Simulation from the bivariate negative binomial and bi- and trivariate logarithmic series distribution

Almut E. D. Veraart

2021-02-22

The multivariate negative binomial distribution.

Recall that a random variable \(X\) has (univariate) negative binomial law with parameters \(\kappa>0, 0<p<1\), i.e., \(X\sim \text{NB}(\kappa, p)\) if its probability mass function is given by \[ P(X=x) = {\kappa+x-1 \choose x} p^x(1-p)^{\kappa}, \quad x \in \{0,1,\ldots\}. \]

A random vector \({\bf X}=(X_1,\dots,X_n)'\) is said to follow the multivariate negative binomial distribution with parameters \(\kappa, p_1, \dots, p_n\) if its probability mass function is given by \[ P({\bf X}={\bf x})=\frac{\Gamma(x_1+\cdots+x_n+\kappa)}{x_1! \cdots x_n! \Gamma(\kappa)}p_1^{x_1}\cdots p_n^{x_n}(1-p_1-\cdots-p_n)^{\kappa}, \] where, for \(i=1,\dots,n\), \(x_i\in\{0,1,\dots\}\), \(0<p_i<1\) such that \(\sum_{i=1}^np_i<1\) and \(\kappa>0\).

We note that the function stats::rnbinom can be used to simulate from the univariate negative binomial distribution. The trawl package introduces the function Bivariate_NBsim which generates samples from the bivariate negative binomial distribution. The simulation algorithm proceeds in two steps: First, we simulate \(X_1\) from the univariate negative binomial distribution NB(\(\kappa\),\(p_1/(1-p_2)\)). Second, we simulate \(X_2|X_1=x_1\) from the univariate negative binomial distribution NB(\(\kappa+x_1,p_2\)), see for instance (Dunn 1967).

###Example

set.seed(1)
kappa<- 3
p1 <- 0.1
p2 <- 0.85
p <- p1+p2
p0 <-1-p1-p2

N<- 10000

#Simulate from the bivariate negative binomial distribution
y <- trawl::Bivariate_NBsim(N,kappa,p1,p2)
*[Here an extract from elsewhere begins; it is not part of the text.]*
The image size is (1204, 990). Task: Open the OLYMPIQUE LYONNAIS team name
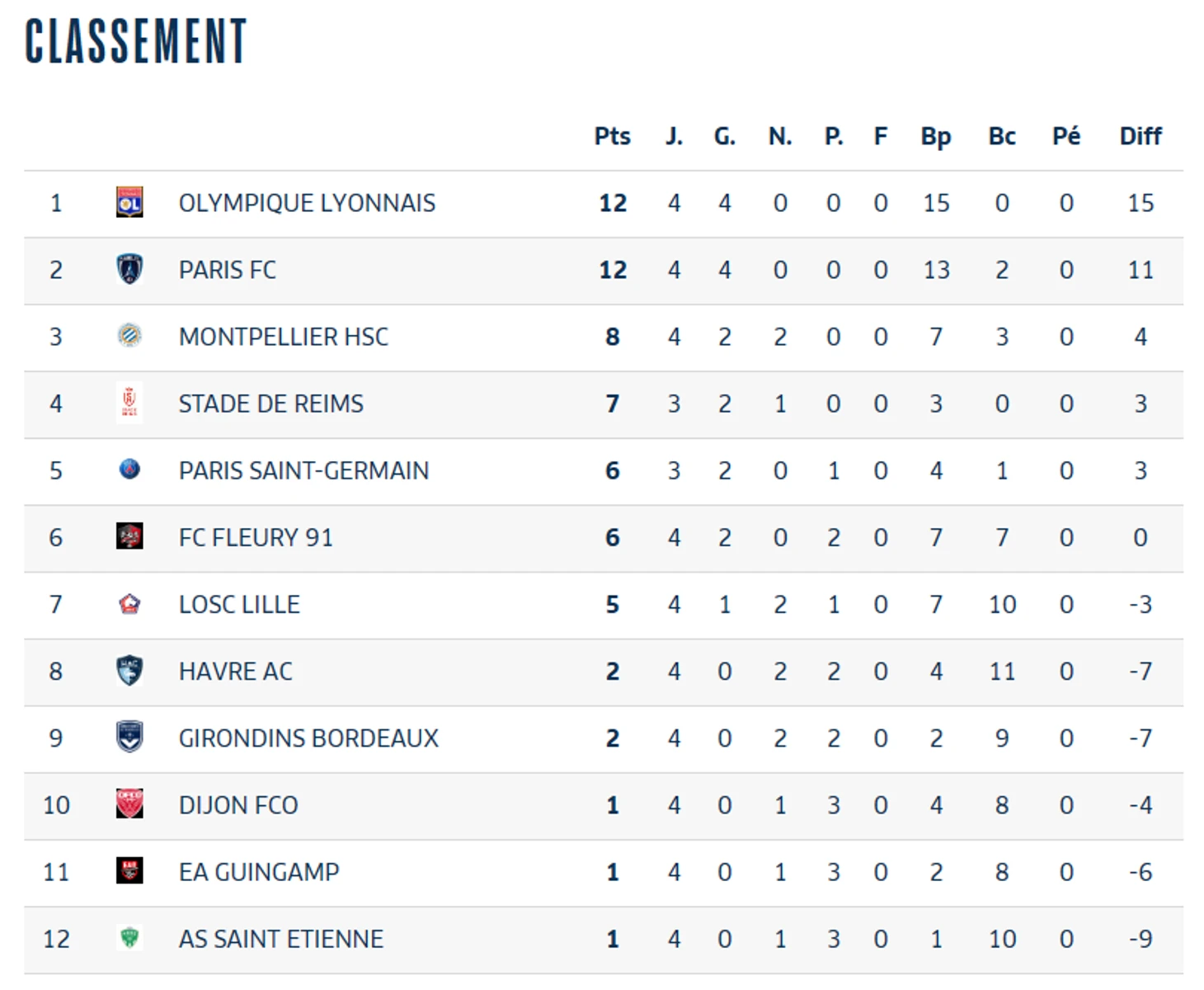point(307,204)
#Compare the empirical and theoretical mean of the first component
base::mean(y[,1])
#> [1] 5.9653
kappa*p1/(1-p)
#> [1] 6

#Compare the empirical and theoretical variance of the first component
stats::var(y[,1])
#> [1] 18.0047
kappa*p1*(1-p2)/(1-p)^2
#> [1] 18

#Compare the empirical and theoretical mean of the second component
base::mean(y[,2])
#> [1] 50.9742
kappa*p2/(1-p)
#> [1] 51

#Compare the empirical and theoretical variance of the second component
stats::var(y[,2])
#> [1] 926.3358
kappa*p2*(1-p1)/(1-p)^2
#> [1] 918

#Compare the empirical and theoretical correlation between the two components
stats::cor(y[,1],y[,2])
#> [1] 0.7891007
(p1*p2/(p0+p1)*(p0+p2))^(1/2)
#> [1] 0.7141428

The multivariate logarithmic series distribution

We say that a vector \({\bf X}=(X_1,\dots,X_n)'\) follows the multivariate logarithmic series distribution (LSD), see, e.g., (Patil and Bildikar 1967). \({\bf X} \sim \text{LSD}(p_1,\ldots,p_n)\), where \(0<p_i<1, p:=\sum_{i=1}^np_i <1\) if for \({\bf x}\in \mathbb{N}_0^n \setminus \{{\bf 0} \}\), if its probability mass function is given by \[ P({\bf X}={\bf x})=\frac{\Gamma(x_1+\cdots+x_n)}{x_1! \cdots x_n!}\frac{p_1^{x_1}\cdots p_n^{x_n}}{\{-\ln(1-p)\}}. \] Note that each component \(X_i\) follows the modified univariate logarithmic distribution with parameters \(\tilde p_i = p_i/(1-p+p_i)\) and \(\delta_i= \ln(1-p+p_i)/\ln(1-p)\), i.e., \(X_i\sim\text{ModLSD}(\tilde p_i, \delta_i)\) with \[ P(X_i =x_i) = \left\{ \begin{array}{ll} \delta_i, & \text{for } x_i=0\\ (1-\delta_i) \frac{1}{x_i}\frac{\tilde p_i^{x_i}}{\{-\ln(1-\tilde p_i)\}}, & \text{for } x_i \in \mathbb{N}. \end{array} \right. \] Simulations from the univariate LSD can be carried out using the function Runuran::urlogarithmic. The trawl package implements the functions Bivariate_LSDsim and Trivariate_LSDsim to simulate from both the bivariate and the trivariate logarithmic series distribution.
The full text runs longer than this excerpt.